4. Learn the language.

Take private courses or study independently just make sure you learn a good amount. Not only will it help you in adapting, but you'll feel more fulfilled coming off of the program knowing that you speak some of the language.

5. Attend cultural events.

Living in Japan, you'll have the opportunity to see or participate in Japanese cultural festivals or rituals. In most countries that JETs come from, there is nothing remotely like these events.

6. Buy a digital camera.

Buy a digital camera and keep it with you all the time. You never know when a photo op will present itself.

7. Start a webpage.

Online journals, blogs, or online galleries of photos can keep all your relatives and friends back home in the loop. Doing a webpage is not a difficult thing these days with so many tools to help novices. If you decide against a webpage, keep a paper journal. Years later you will treasure it.

8. Buy a desktop PC in Japan.

These days, the thought of having to buy a computer for Japan has JETs in a tissy. Just relax. Get a PC with a English operating system in Japan. It's about the same price as you would pay for a computer here and you'll have tech support for it. Shop or go online for a Gateway or a Dell.

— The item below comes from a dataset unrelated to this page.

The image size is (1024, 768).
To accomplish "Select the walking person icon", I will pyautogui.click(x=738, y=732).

9. Pick up a new sport or activity.

Japanese swordfighting (kendo), jujitsu, judo, aikido, calligraphy (shodo), Japanese flower arranging (ikebana), whatever! The sky's the limit. Having a new activity will add a new dimension to your visit and it's something you'll always carry with you.

10. Start a club.

At each of my four schools I started an English Club and at two of them, penpal clubs. It was not the easiest thing in the world to do, not having a Japanese teacher with me at all the meetings. But starting these clubs was one of the most rewarding and exciting things I did at school. During our weekly meetings we would have involved discussions, listened to and analyzed English songs, have scavenger hunts, play good ol’ fashioned American games… we had a lot of fun and I got to know the students much better.

11. Keep a daily class journal.

If you have a lot of classes, scribbling down a few notes after each class can keep your memory fresh about each class and prep you to what you can expect before you see them again.

12. Network and share.

It's a terrific stress reliever to get together with the other JETs and complain about work, but at the same time you should be sharing your "wins" and school lessons. Exchange worksheets, lesson plans, games, and solutions to problems. Schedule a time once a month with the JETs in your area to do this. Make "the JET Pow-wow" a regular thing.

13. Subscribe to JET-L.

The largest and most helpful JET email list. Every JET should be on it.

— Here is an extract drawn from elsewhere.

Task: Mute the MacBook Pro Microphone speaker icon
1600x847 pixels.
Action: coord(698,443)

14. Don't lose touch with your old friends or yourself.

Keep in close contact with friends and relatives back home. It's true that you have a new life in Japan, but don't forget that you will someday return to wherever you came from.

15. Just be yourself.

Adapt, but don't assimilate. Offer opinions, but don't be arrogant. Be forgiving of Japanese idiosyncrasies, but don't be afraid to assert yourself. Don't ever be too afraid to make mistakes that you lose touch with or stop enjoying what you are doing.


Always remember that how you act wil reflect on your home country and to a certain extent all foreigners.

Being a JET should be a terrific experience. It's possible to have roadblocks with your supervisor, your JTEs, even other foreign English teachers, but if you’re not having fun as a JET, you’re doing something wrong.